++++ SUPPLIED PASSAGE
I was quite categorical and said that I had not seen it at all, which was the truth. He shot back, “Is it not the duty of the Speaker to discuss the motion with you?” I had to safeguard the Speaker too and replied, “Normally he discusses these motions but on this occasion he hasn’t done so.” The President continued, “That means you have not seen this at all?” I promptly replied “Yes, Sir,” and he rang off. I realized that the Speaker had sent him the Motion but had not shown it to me.
The next morning, I found Parliament all agog with Members of the Government, streaming into the chambers of the Speaker. I was told that President Premadasa had arrived there and had summoned all 125 Government group members to meet him. I was also told that the President shook the hand of each MP individually having asked whether any of them had signed the motion. I learned that all had said “No” including possibly a few who had in fact signed. By noon, the MPs had left the Speaker’s chambers, but the Speaker did not tell me what this was all about.
After the Members left the Speaker’s chambers, Minister Lalith Athulathmudali walked into my room. I asked him “Lalith, why are you rocking the boat?” His instant reply Was “Don’t ask me that question? Address it to your Speaker.” I was surprised but remained silent.
++++++++
++++ PROVIDED DATA
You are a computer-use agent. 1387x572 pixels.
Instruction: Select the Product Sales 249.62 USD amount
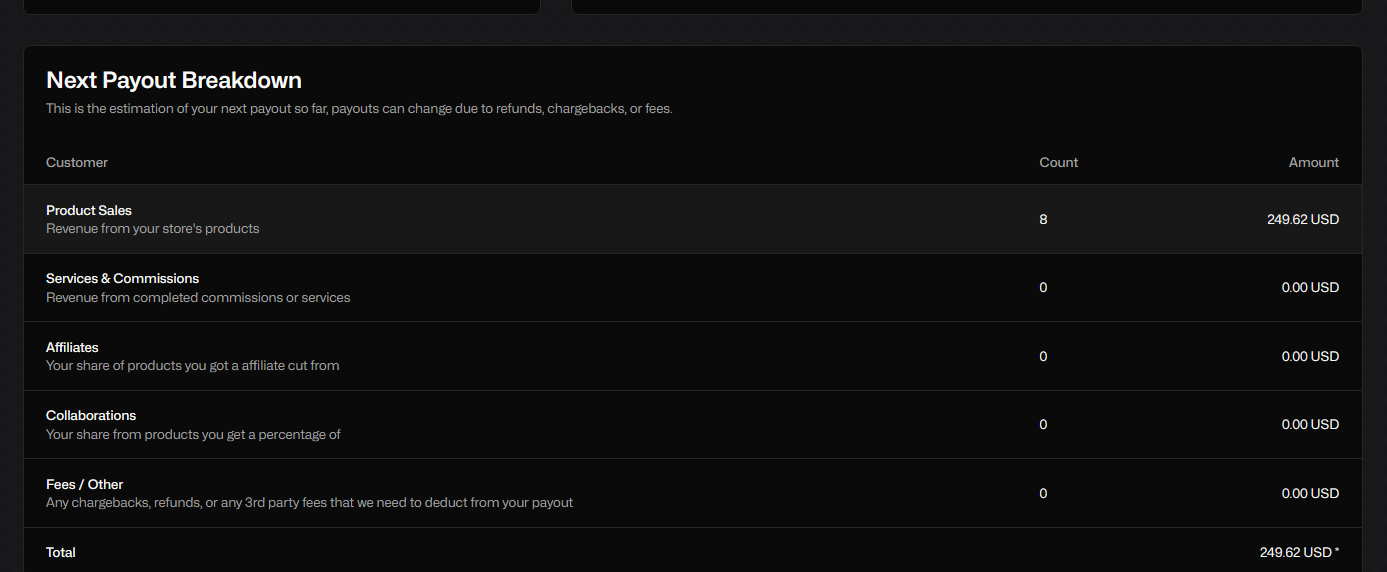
++++++++
*REQUIRED WORK*
**A.** For each statement below, say whether it agrees with the passage about the Speaker and the motion, answering yes or no and quoting the deciding words: (i) The President summoned all 125 Government group members to meet him. (ii) The Speaker explained to the narrator what the meeting with the MPs was about. (iii) Lalith Athulathmudali told the narrator to put the question to the Speaker.
**B.** Repeat word for word the part of the passage about the Speaker and the motion starting at "The next morning, I" and ending at "was all about.".

*LIST OF SOLUTIONS*
**A.**
(i) Yes: "had summoned all 125 Government group members to meet him"
(ii) No: "but the Speaker did not tell me what this was all about"
(iii) Yes: "Address it to your Speaker."

**B.**
The next morning, I found Parliament all agog with Members of the Government, streaming into the chambers of the Speaker. I was told that President Premadasa had arrived there and had summoned all 125 Government group members to meet him. I was also told that the President shook the hand of each MP individually having asked whether any of them had signed the motion. I learned that all had said “No” including possibly a few who had in fact signed. By noon, the MPs had left the Speaker’s chambers, but the Speaker did not tell me what this was all about.